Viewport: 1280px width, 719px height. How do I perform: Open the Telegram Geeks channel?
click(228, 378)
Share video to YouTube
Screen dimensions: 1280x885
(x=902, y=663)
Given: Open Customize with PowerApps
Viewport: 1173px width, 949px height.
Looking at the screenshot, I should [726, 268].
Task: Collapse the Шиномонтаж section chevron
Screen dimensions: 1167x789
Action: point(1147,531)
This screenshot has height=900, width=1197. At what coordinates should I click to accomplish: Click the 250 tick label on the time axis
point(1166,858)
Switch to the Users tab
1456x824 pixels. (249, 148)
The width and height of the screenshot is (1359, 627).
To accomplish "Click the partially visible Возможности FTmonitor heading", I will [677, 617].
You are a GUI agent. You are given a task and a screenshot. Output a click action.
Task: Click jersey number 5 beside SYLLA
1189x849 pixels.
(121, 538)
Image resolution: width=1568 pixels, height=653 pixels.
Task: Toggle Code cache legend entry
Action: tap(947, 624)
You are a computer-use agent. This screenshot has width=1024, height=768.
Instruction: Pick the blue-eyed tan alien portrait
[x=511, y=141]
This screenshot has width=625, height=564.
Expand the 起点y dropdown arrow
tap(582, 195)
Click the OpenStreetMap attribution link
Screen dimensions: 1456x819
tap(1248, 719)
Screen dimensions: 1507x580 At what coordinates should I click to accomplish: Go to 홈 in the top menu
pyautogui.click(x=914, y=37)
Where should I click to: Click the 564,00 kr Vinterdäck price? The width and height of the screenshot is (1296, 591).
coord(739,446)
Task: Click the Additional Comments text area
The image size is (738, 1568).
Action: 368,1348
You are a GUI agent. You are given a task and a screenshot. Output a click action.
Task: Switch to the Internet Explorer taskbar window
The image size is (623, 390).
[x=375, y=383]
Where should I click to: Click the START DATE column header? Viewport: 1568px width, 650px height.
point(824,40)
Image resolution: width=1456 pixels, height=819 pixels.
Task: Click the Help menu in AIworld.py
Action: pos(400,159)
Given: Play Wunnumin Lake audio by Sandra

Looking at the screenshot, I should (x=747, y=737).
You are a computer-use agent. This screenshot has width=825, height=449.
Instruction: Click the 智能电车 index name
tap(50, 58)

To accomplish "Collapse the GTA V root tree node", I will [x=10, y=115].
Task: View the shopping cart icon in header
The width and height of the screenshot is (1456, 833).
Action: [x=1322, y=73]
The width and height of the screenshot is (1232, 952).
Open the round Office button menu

## WHAT IS REQUIRED
Copy every one of the records above word for word, keeping each line as it appears.

## EXERCISE ANSWER
Viewport: 1280px width, 719px height. How do I perform: Open the Telegram Geeks channel?
click(228, 378)
Share video to YouTube
Screen dimensions: 1280x885
(x=902, y=663)
Given: Open Customize with PowerApps
Viewport: 1173px width, 949px height.
Looking at the screenshot, I should [726, 268].
Task: Collapse the Шиномонтаж section chevron
Screen dimensions: 1167x789
Action: point(1147,531)
This screenshot has height=900, width=1197. At what coordinates should I click to accomplish: Click the 250 tick label on the time axis
point(1166,858)
Switch to the Users tab
1456x824 pixels. (249, 148)
The width and height of the screenshot is (1359, 627).
To accomplish "Click the partially visible Возможности FTmonitor heading", I will [677, 617].
You are a GUI agent. You are given a task and a screenshot. Output a click action.
Task: Click jersey number 5 beside SYLLA
1189x849 pixels.
(121, 538)
Image resolution: width=1568 pixels, height=653 pixels.
Task: Toggle Code cache legend entry
Action: tap(947, 624)
You are a computer-use agent. This screenshot has width=1024, height=768.
Instruction: Pick the blue-eyed tan alien portrait
[x=511, y=141]
This screenshot has width=625, height=564.
Expand the 起点y dropdown arrow
tap(582, 195)
Click the OpenStreetMap attribution link
Screen dimensions: 1456x819
tap(1248, 719)
Screen dimensions: 1507x580 At what coordinates should I click to accomplish: Go to 홈 in the top menu
pyautogui.click(x=914, y=37)
Where should I click to: Click the 564,00 kr Vinterdäck price? The width and height of the screenshot is (1296, 591).
coord(739,446)
Task: Click the Additional Comments text area
The image size is (738, 1568).
Action: 368,1348
You are a GUI agent. You are given a task and a screenshot. Output a click action.
Task: Switch to the Internet Explorer taskbar window
The image size is (623, 390).
[x=375, y=383]
Where should I click to: Click the START DATE column header? Viewport: 1568px width, 650px height.
point(824,40)
Image resolution: width=1456 pixels, height=819 pixels.
Task: Click the Help menu in AIworld.py
Action: pos(400,159)
Given: Play Wunnumin Lake audio by Sandra

Looking at the screenshot, I should (x=747, y=737).
You are a computer-use agent. This screenshot has width=825, height=449.
Instruction: Click the 智能电车 index name
tap(50, 58)

To accomplish "Collapse the GTA V root tree node", I will [x=10, y=115].
Task: View the shopping cart icon in header
The width and height of the screenshot is (1456, 833).
Action: [x=1322, y=73]
The width and height of the screenshot is (1232, 952).
Open the round Office button menu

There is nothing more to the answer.